Records from a data collection
☆ ☆ ☆
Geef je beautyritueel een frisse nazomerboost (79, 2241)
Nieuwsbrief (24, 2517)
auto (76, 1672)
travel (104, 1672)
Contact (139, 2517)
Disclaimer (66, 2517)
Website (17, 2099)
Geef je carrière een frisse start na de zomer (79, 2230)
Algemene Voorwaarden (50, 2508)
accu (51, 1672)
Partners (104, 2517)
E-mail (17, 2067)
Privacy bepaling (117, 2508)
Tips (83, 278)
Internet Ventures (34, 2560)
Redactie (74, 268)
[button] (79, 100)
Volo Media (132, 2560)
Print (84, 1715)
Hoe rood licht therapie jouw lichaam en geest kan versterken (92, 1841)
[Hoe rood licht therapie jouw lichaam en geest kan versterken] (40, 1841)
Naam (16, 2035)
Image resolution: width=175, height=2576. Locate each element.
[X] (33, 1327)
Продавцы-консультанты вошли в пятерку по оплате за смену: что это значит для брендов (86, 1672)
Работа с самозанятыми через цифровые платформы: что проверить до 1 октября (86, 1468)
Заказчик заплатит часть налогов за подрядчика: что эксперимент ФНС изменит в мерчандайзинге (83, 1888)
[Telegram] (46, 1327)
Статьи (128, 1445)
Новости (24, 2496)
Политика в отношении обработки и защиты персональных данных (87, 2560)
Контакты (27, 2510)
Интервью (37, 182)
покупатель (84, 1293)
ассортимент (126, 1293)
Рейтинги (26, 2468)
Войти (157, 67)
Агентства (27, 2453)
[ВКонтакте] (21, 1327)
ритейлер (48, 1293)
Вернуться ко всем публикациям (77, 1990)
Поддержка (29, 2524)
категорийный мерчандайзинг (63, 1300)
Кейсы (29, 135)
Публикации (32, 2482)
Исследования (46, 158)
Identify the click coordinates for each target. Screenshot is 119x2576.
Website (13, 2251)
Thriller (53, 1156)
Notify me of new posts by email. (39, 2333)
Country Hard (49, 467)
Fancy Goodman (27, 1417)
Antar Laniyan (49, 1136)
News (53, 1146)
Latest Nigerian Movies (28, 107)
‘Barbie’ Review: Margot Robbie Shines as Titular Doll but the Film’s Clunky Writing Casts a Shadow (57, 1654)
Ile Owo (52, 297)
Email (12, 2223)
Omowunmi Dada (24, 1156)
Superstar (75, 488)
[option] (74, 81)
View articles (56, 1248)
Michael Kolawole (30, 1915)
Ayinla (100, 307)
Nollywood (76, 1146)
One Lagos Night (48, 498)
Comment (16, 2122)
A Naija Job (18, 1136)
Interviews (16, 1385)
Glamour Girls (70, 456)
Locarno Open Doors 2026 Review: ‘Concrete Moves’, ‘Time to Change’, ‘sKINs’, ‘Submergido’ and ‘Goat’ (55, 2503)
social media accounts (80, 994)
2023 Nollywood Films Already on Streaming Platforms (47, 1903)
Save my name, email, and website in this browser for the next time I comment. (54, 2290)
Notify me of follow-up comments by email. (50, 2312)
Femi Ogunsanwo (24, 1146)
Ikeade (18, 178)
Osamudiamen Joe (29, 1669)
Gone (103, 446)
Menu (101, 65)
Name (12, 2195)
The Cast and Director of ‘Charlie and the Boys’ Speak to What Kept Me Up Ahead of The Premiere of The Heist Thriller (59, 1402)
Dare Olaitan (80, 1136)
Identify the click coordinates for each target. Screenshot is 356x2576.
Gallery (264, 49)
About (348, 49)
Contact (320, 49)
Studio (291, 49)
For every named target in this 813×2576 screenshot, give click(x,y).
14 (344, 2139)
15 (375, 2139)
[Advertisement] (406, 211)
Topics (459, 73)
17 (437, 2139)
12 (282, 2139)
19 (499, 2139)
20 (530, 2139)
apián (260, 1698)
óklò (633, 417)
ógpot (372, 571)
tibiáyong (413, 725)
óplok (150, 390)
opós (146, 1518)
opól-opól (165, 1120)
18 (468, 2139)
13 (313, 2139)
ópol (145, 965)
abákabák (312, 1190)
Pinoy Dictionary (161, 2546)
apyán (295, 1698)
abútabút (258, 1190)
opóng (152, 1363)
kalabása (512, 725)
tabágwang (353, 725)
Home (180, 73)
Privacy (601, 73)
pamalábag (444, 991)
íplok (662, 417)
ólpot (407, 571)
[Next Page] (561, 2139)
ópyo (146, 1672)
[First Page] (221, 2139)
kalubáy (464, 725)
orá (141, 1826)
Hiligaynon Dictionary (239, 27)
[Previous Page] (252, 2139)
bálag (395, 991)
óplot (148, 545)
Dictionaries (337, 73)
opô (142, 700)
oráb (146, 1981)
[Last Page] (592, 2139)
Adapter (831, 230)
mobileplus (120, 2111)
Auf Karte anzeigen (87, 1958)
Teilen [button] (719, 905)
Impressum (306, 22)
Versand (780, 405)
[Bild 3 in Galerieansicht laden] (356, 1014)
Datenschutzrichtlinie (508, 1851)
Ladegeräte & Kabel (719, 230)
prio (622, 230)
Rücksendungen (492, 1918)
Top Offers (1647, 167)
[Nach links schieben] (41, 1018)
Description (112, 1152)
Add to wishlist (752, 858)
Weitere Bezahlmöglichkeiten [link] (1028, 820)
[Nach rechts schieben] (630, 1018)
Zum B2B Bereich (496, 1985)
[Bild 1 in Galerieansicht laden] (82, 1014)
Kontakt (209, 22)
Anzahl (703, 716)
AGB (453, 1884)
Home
☆ ☆ ☆
→ **Problem to solve**
Using the data above, print exactly the lines from the line that contains "versterken (92, 1841)" through the line that contains "Glamour Girls (70, 456)", with both included.

→ **Solution to this exercise**
Hoe rood licht therapie jouw lichaam en geest kan versterken (92, 1841)
[Hoe rood licht therapie jouw lichaam en geest kan versterken] (40, 1841)
Naam (16, 2035)
Image resolution: width=175, height=2576. Locate each element.
[X] (33, 1327)
Продавцы-консультанты вошли в пятерку по оплате за смену: что это значит для брендов (86, 1672)
Работа с самозанятыми через цифровые платформы: что проверить до 1 октября (86, 1468)
Заказчик заплатит часть налогов за подрядчика: что эксперимент ФНС изменит в мерчандайзинге (83, 1888)
[Telegram] (46, 1327)
Статьи (128, 1445)
Новости (24, 2496)
Политика в отношении обработки и защиты персональных данных (87, 2560)
Контакты (27, 2510)
Интервью (37, 182)
покупатель (84, 1293)
ассортимент (126, 1293)
Рейтинги (26, 2468)
Войти (157, 67)
Агентства (27, 2453)
[ВКонтакте] (21, 1327)
ритейлер (48, 1293)
Вернуться ко всем публикациям (77, 1990)
Поддержка (29, 2524)
категорийный мерчандайзинг (63, 1300)
Кейсы (29, 135)
Публикации (32, 2482)
Исследования (46, 158)
Identify the click coordinates for each target. Screenshot is 119x2576.
Website (13, 2251)
Thriller (53, 1156)
Notify me of new posts by email. (39, 2333)
Country Hard (49, 467)
Fancy Goodman (27, 1417)
Antar Laniyan (49, 1136)
News (53, 1146)
Latest Nigerian Movies (28, 107)
‘Barbie’ Review: Margot Robbie Shines as Titular Doll but the Film’s Clunky Writing Casts a Shadow (57, 1654)
Ile Owo (52, 297)
Email (12, 2223)
Omowunmi Dada (24, 1156)
Superstar (75, 488)
[option] (74, 81)
View articles (56, 1248)
Michael Kolawole (30, 1915)
Ayinla (100, 307)
Nollywood (76, 1146)
One Lagos Night (48, 498)
Comment (16, 2122)
A Naija Job (18, 1136)
Interviews (16, 1385)
Glamour Girls (70, 456)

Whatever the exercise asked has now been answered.